[Exercise text]
|---|

Some members of the G-protein Coupled Receptors (GPCRs) family, known as adrenergic receptors (β1 and β2-ARs, e.g), regulate cardiac Ca²⁺ signaling, at the plasma membrane level. Upon agonist binding to the β-ARs, adenylyl-cyclase (AC) is activated and accelerates the production of cAMP, which in turn activates PKA. PKA phosphorylates the pore-forming subunit of LTCC, Ca_v1.2, promoting opening of the channel and Ca²⁺ entry. It had been shown via immunoprecipitation that caveolin-3, Ca_v1.2, β2-AR (but not β1-AR), AC and PKA are closely associated in neonatal murine cardiomyocytes¹⁸ and it is also established that caveolin binding inhibits AC activity⁶⁸. Experiments performed in murine neonatal cardiomyocytes show that Filipin, a polyene antibiotic that binds to unsterified cholesterol and disorganizes caveolae domains, increased by a factor of 2 the β2-AR stimulated myocyte contraction rate upon isoproterenol incubation⁶⁹. There is also evidence that 1% hydroxypropyl-β-cyclodextrin treatment increased cAMP accumulation in rat neonatal cardiomyocyes upon agonist binding (isoproterenol, zinterol or forskolin)⁷⁰. These two above-mentioned studies increase the body of evidence that demonstrates that caveolar localization dampens β2-AR signaling. Our immunostaining results show that when the cells are submitted to cholesterol depletion, Ca_v1.2 subunit of LTCC changes distribution within the cells being excluded from the perinuclear region. We also demonstrated, by enzymatic assay, that cAMP-dependent PKA activity increases when cholesterol is depleted even in the absence of β2-AR agonists, which might increase the number of Ca_v1.2 opening events leading to increase of Ca²⁺ influx. In fact, we saw that cholesterol reduction led to an increase in the Ca²⁺ probe fluorescence in the cytoplasm of the cardiomyocytes. Moreover, the Ca²⁺ spikes were more frequent and less synchronized in the MβCD treated cells, which correlates to our TFM results and corroborates our hypothesis that cholesterol sequestration impairs both contraction dynamics and Ca²⁺ handling by the cardiac cells.

|---|

[Activity A]
Translate this sentence from the passage on cholesterol and cardiac calcium signaling into Spanish: "In fact, we saw that cholesterol reduction led to an increase in the Ca²⁺ probe fluorescence in the cytoplasm of the cardiomyocytes."
[Activity B]
Please summarize the passage on cholesterol and cardiac calcium signaling in two sentences.
[Activity C]
Write what comes next in the passage on cholesterol and cardiac calcium signaling, starting after its final sentence.

|---|

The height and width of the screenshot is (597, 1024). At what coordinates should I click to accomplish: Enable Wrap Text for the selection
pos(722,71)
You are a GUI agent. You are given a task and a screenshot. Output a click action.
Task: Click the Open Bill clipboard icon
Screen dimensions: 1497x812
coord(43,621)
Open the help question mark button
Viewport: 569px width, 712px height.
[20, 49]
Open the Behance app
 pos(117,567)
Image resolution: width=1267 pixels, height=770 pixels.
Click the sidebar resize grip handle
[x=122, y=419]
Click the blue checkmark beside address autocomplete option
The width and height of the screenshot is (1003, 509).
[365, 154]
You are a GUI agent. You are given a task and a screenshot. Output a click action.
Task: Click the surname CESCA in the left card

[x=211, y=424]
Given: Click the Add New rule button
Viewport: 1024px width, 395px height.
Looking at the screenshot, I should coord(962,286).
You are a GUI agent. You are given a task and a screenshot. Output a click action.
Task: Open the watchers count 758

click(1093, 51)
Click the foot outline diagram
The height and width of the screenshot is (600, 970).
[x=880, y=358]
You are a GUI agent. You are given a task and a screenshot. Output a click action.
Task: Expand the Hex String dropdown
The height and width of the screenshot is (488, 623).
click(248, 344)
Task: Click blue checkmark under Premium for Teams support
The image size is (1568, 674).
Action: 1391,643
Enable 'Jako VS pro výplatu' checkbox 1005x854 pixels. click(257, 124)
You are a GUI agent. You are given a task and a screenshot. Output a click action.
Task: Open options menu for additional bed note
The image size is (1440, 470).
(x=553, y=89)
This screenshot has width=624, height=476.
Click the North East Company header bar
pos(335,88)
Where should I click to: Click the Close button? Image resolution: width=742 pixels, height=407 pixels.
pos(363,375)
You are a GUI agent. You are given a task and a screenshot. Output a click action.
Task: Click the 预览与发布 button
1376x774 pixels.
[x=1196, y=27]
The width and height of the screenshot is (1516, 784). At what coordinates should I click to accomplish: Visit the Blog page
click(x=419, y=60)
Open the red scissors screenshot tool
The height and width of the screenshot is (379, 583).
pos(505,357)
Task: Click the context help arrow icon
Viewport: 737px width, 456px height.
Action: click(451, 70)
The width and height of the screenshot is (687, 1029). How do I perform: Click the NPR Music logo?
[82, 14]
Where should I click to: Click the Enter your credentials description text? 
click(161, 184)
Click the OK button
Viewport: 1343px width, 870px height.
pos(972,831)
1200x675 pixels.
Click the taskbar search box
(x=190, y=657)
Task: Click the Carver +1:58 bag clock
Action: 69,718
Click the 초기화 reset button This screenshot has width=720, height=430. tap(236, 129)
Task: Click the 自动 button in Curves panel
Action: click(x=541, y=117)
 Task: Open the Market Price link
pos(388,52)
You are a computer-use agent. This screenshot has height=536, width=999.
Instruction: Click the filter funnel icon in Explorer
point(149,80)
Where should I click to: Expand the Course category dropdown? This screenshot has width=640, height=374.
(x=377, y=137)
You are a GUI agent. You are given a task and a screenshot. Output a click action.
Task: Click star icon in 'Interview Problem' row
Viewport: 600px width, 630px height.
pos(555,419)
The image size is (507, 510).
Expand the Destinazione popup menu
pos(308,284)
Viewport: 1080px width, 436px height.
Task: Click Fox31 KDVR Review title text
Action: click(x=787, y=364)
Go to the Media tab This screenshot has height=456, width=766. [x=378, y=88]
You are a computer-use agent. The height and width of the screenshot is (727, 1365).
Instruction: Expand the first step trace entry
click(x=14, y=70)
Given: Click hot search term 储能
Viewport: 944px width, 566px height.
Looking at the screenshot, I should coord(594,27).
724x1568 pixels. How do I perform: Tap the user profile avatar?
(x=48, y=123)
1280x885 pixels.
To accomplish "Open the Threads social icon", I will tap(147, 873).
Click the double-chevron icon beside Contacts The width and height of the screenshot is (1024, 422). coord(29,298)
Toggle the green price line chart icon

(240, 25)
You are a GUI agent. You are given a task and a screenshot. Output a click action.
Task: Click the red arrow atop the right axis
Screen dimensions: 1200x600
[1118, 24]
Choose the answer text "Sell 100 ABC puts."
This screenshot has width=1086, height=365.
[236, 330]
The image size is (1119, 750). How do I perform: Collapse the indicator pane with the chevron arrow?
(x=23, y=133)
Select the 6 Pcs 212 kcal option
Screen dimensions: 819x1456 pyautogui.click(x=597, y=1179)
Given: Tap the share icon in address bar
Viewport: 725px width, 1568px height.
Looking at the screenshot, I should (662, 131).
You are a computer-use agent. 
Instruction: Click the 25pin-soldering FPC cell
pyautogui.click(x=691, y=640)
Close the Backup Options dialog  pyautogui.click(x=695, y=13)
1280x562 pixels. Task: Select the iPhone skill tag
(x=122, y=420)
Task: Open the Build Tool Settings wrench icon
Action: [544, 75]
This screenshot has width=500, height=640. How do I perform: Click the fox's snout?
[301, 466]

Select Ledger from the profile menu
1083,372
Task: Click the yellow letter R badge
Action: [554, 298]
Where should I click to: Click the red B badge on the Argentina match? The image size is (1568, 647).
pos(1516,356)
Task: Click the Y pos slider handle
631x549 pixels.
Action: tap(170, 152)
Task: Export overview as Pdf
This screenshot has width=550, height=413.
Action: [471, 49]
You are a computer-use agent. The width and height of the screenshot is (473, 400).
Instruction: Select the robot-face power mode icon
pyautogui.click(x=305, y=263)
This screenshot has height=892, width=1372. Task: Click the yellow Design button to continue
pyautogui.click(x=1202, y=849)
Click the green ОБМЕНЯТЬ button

|---|

[Task output A]
De hecho, observamos que la reducción del colesterol produjo un aumento de la fluorescencia de la sonda de Ca²⁺ en el citoplasma de los cardiomiocitos.

[Task output B]
Adrenergic receptors regulate cardiac Ca²⁺ signaling through adenylyl cyclase, cAMP and PKA, which phosphorylates the LTCC subunit Ca_v1.2 to promote Ca²⁺ entry, and earlier studies indicate that caveolar localization dampens β2-AR signaling. The authors found that cholesterol depletion changed the distribution of Ca_v1.2, increased PKA activity and cytoplasmic Ca²⁺ fluorescence, and made Ca²⁺ spikes more frequent and less synchronized, which supports their hypothesis that cholesterol sequestration impairs contraction dynamics and Ca²⁺ handling in cardiac cells.

[Task output C]
The last pillar that governs cardiac contraction is sarcomeric integrity. Since we measured impairment in cardiomyocyte contraction dynamics and also changes in membrane tension in those cells we hypothesized that MβCD treatment was somehow perturbing the sarcomeric actin cytoskeleton that plays an important role in cardiomyocyte contraction⁷¹. By doing actin and α-actinin staining we demonstrated that cholesterol chelated cells showed sarcomeres that were not equally spaced throughout the myofibers with curvy z-bands as opposed to the control cells that show equally spaced and straight z-bands. Image analysis showed that, on average, z-bands get closer and the average angles between z-bands get bigger when cholesterol is removed. Impairment in myofibrillar architecture can also be correlated with decrease in cell contractility and defects in cell relaxation in cholesterol depleted cardiomyocytes, as observed in our TFM experiments. It is suggestive that impairment in cardiomyocyte shortening might give rise to myofibrillar disarray, as previously observed⁵⁹.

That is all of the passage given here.